Даже мои сны, которые я читаю, как сказки, написанные на иностранном языке, даже они стали счастливыми. Особенно часто я теперь вижу такой: я возвращаюсь в провансальский дом, спускаюсь в погреб в Комбрайе, поднимаюсь на чердак в доме моих родителей, передвигаю мебель в моей маленькой квартире и тут неожиданно обнаруживаю — за стенами, под землей, непонятно где — целую анфиладу комнат, которые мне незнакомы; там огромные библиотеки, роскошно устроенные гардеробы, просторные залы, пустующие помещения, где еще никто не жил, и кому они принадлежат — мне не известно. Какая радость!
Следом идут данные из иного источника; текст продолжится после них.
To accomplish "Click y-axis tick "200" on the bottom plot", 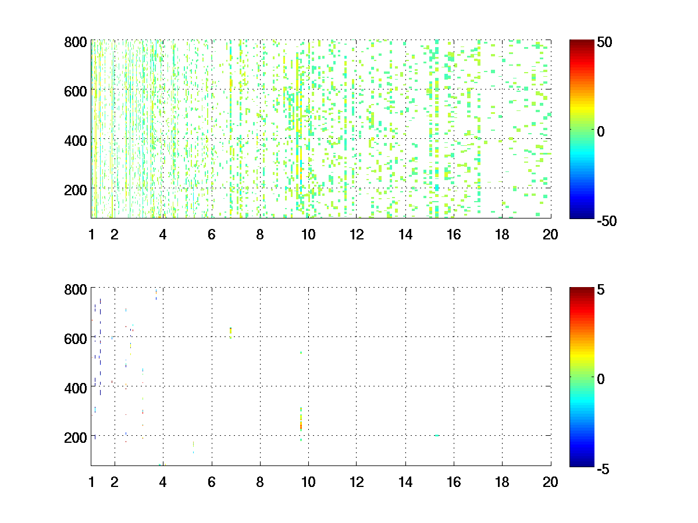I will (x=76, y=436).
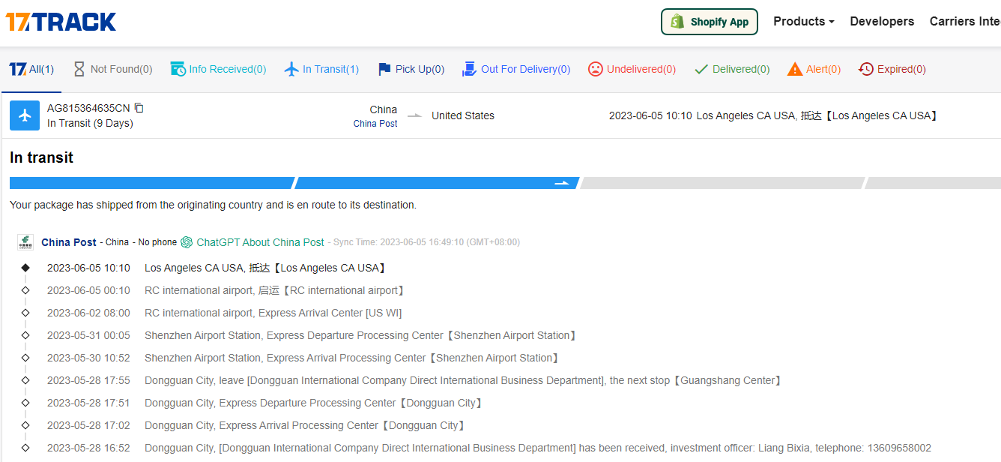
Task: Show In Transit(1) packages
Action: point(321,69)
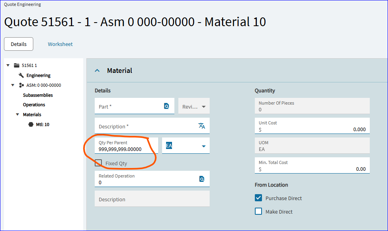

У каждого из моих детей будет своя комната в Провансе, в Париже у меня будет рабочий кабинет, комната для друзей, повсюду у меня будет место для приема гостей, для сна, для работы, для любви! Иногда этот упрямый сон увлекает меня в четырехзвездную гостиницу: свободных мест нет, я смогла найти для себя только какую-то кладовку, но в углу этой каморки есть дверь, и, когда я толкаю ее, когда я решаюсь ее толкнуть, дверь эта открывается в «королевские покои»: задрапированные гостиные, зимний сад, бархат, мрамор, струи фонтанов… меня ждет настоящий дворец! Ночь за ночью жизнь моя открывается на анфиладу незнакомых комнат, я сумела пройти до сих пор лишь часть тех мест, которые мне были суждены. А теперь я разбогатела, стала хозяйкой таких владений, о существовании которых не подозревала.
Мне лучше. Пора, кажется, чтобы стало «хорошо»? Или начать искать где-нибудь кроме себя самой то, чего я хочу, согласиться на то, чтобы тебя вели? Может быть, к той последней комнате, до которой я никак не могу добраться в своих снах. Я всегда просыпаюсь, так и не дойдя туда. Не знаю, большая она или маленькая, не знаю, ждет ли меня там кто-нибудь, в глубине коридора, на краю сновидения… Не правда ли, пора, наконец, посмотреть, пора попробовать?